New chemical reactions are reported in the scientific literature almost every day, but each reaction falls into one of three elementary classes chemical processes. It’s a rare event, then, to discover an entirely new kind of elementary process, which is what scientists at Columbia University may have just done.
Chemical reactions are usually classified according to the number of molecules that are involved in the breaking or forming of new chemical bonds.
Unimolecular reactions involve one molecule forming a new product, while bimolecular reactions require two molecules to collide, forming one or more new chemical compounds. Both of these are common.
The third class of chemical reactions is known as termolecular association reactions, and they involve three molecules: first two molecules collide, and then a third molecule removes some of the kinetic energy to stabilise the new product.

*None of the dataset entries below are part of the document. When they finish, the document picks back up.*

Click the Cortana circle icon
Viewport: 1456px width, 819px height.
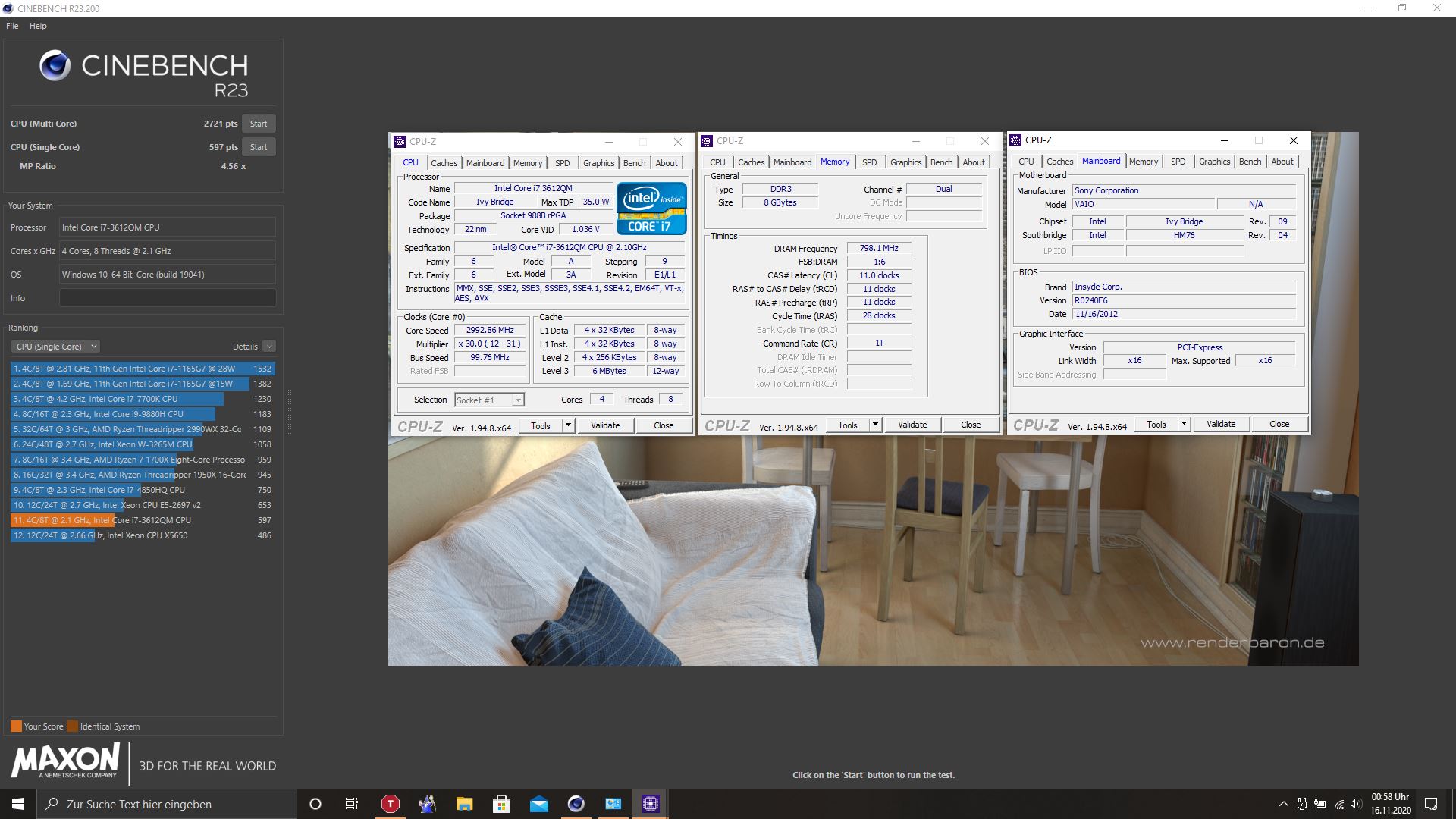point(315,804)
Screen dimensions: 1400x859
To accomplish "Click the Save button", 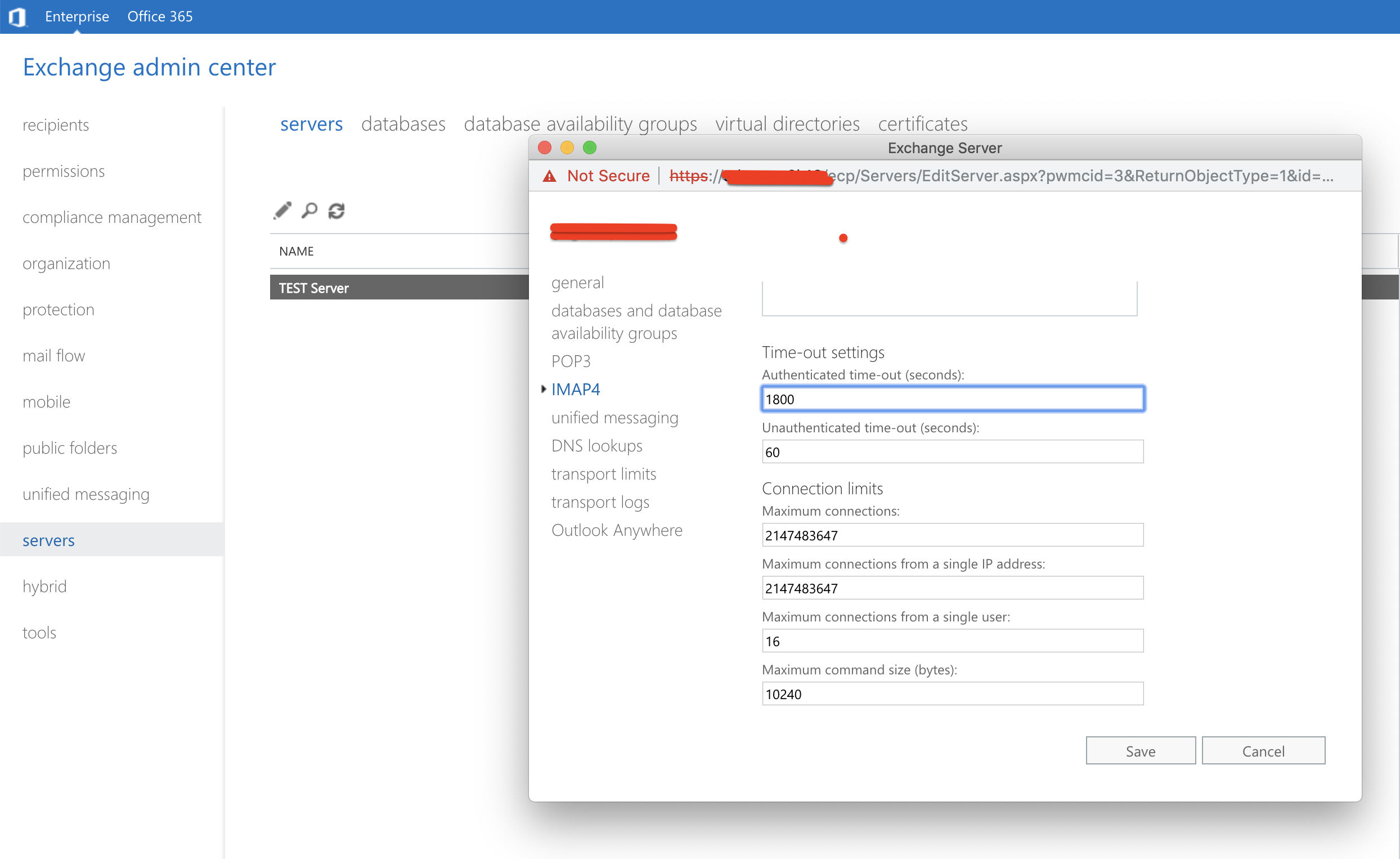I will (1140, 751).
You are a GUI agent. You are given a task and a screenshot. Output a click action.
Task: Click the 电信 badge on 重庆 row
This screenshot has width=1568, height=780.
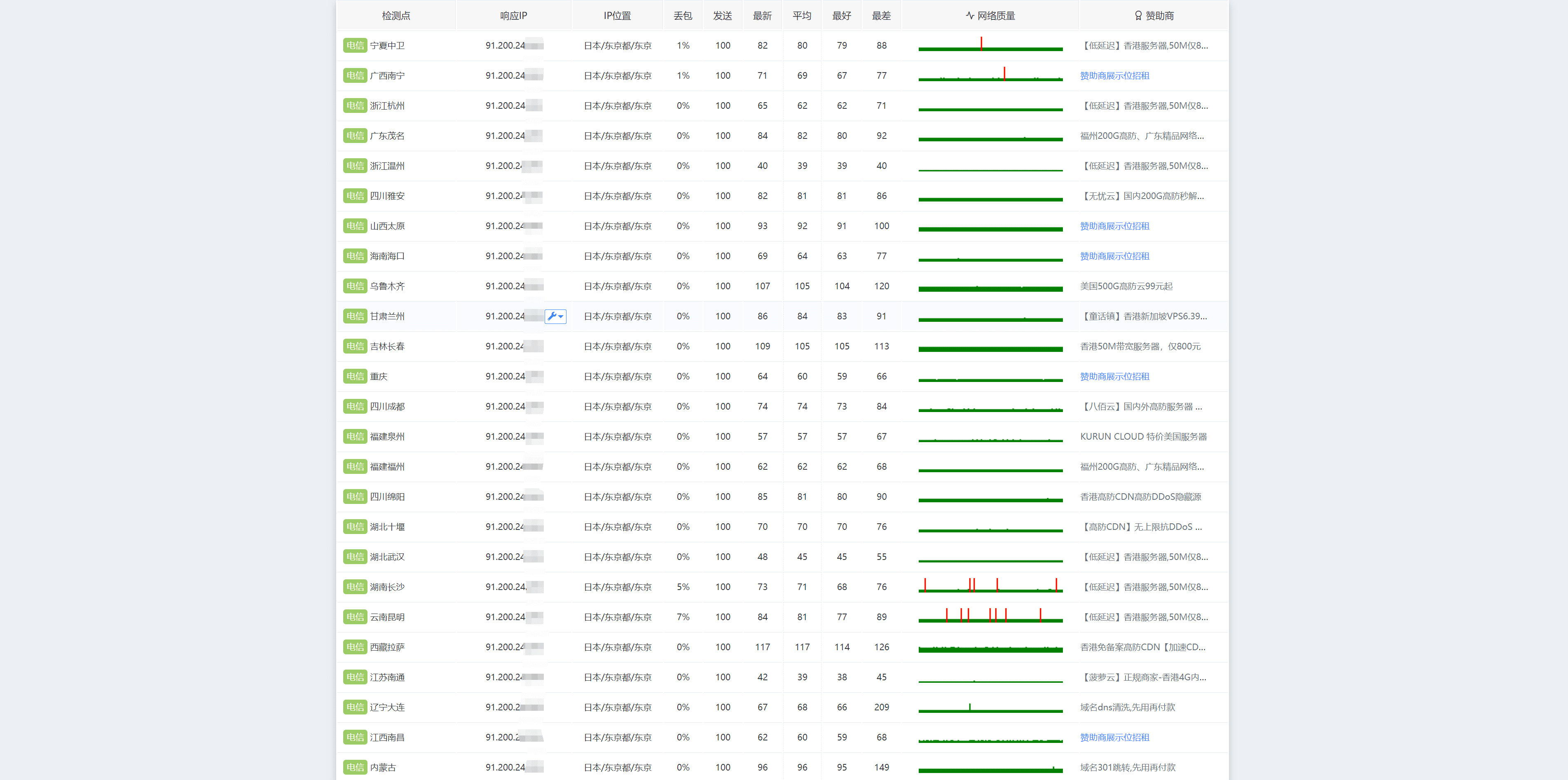(355, 376)
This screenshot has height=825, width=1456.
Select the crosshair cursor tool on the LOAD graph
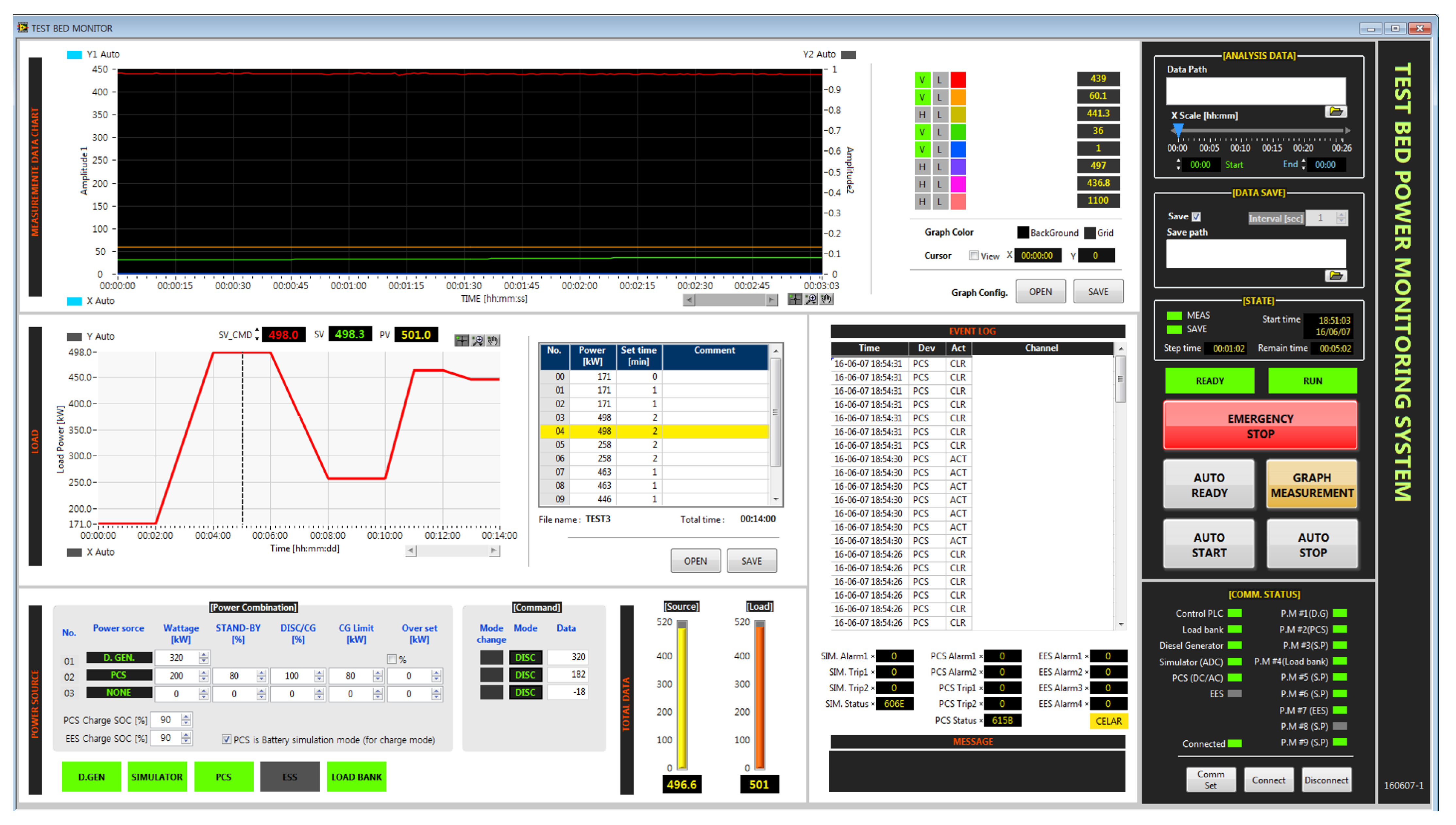point(462,341)
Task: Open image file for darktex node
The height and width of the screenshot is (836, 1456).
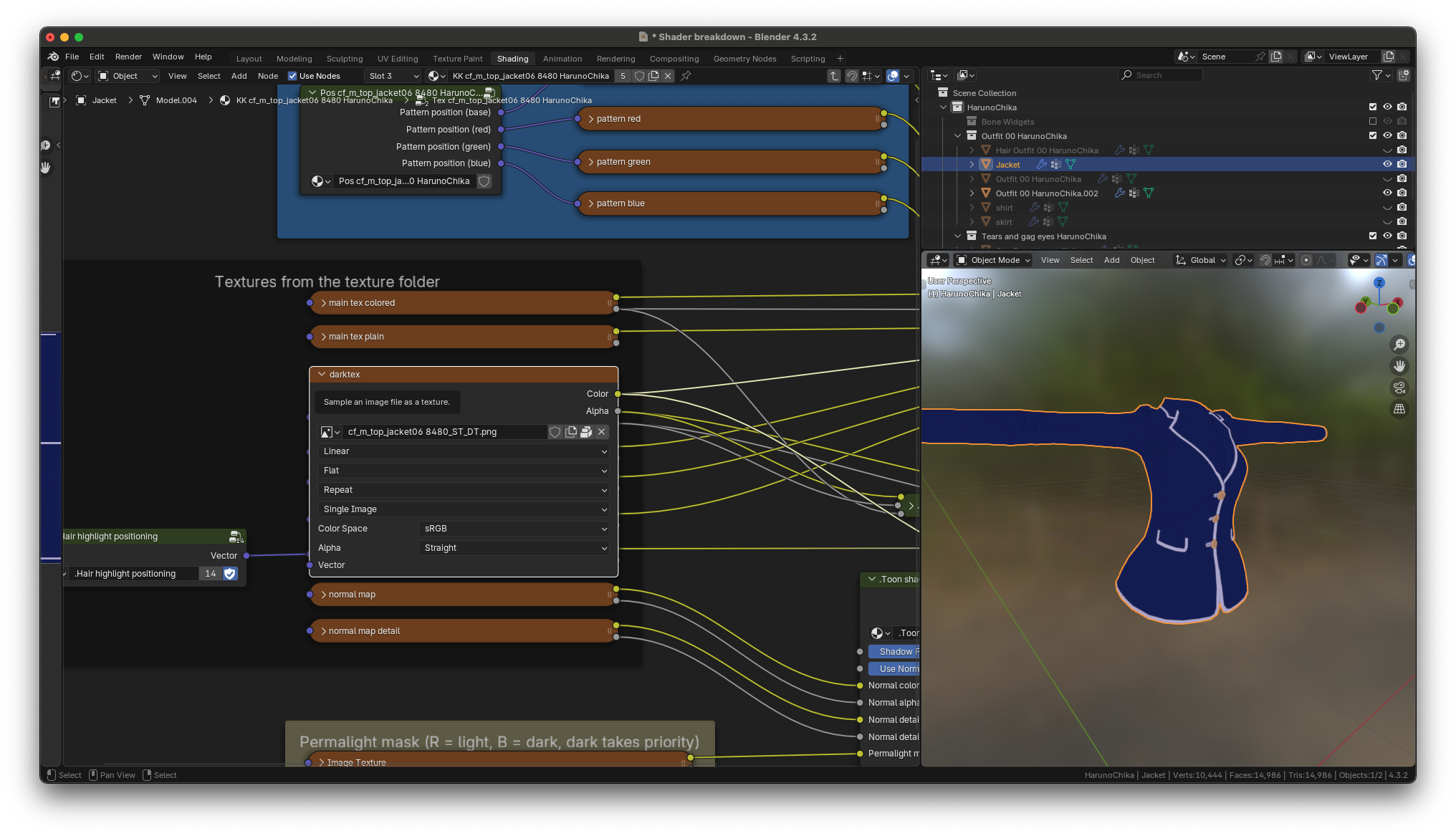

Chemically termolecular reactions are subtly different from termolecular association reactions, as the third molecule collides with the first pair to form or break new bonds, rather than just absorbing energy. This fourth type of reaction, where all three molecules are involved in bond formation, was thought to be so statistically unlikely that scientists have ignored them for years.
In a new study led by Michael P. Burke at Columbia University, New York, published in Nature Chemistry, chemically termolecular reactions were examined using state of the art computational methods, examining extreme conditions where this process might be viable, like in a lightning strike or during combustion.
“Combustion has always been a launching point for understanding all sorts of other chemical mechanisms,” says Burke.
Burke and co-author Stephen J. Klippenstein found that under these conditions, a reactive type of species called a free radical might associate with a molecule of oxygen. This “ephemeral collision complex” would be stable enough for a second radical to collide with it, resulting in a three-molecule reaction.
“Potentially there could be innumerable reactions from this new class that impact how we model gas phase chemistry, from designing new types of engines to understanding the planetary chemistry responsible for cloud formations, climate change, evolution of pollutants, even perhaps the sequence of reactions that could impact the conditions for extraterrestrial life. Our discovery opens up a whole new world of possibilities.”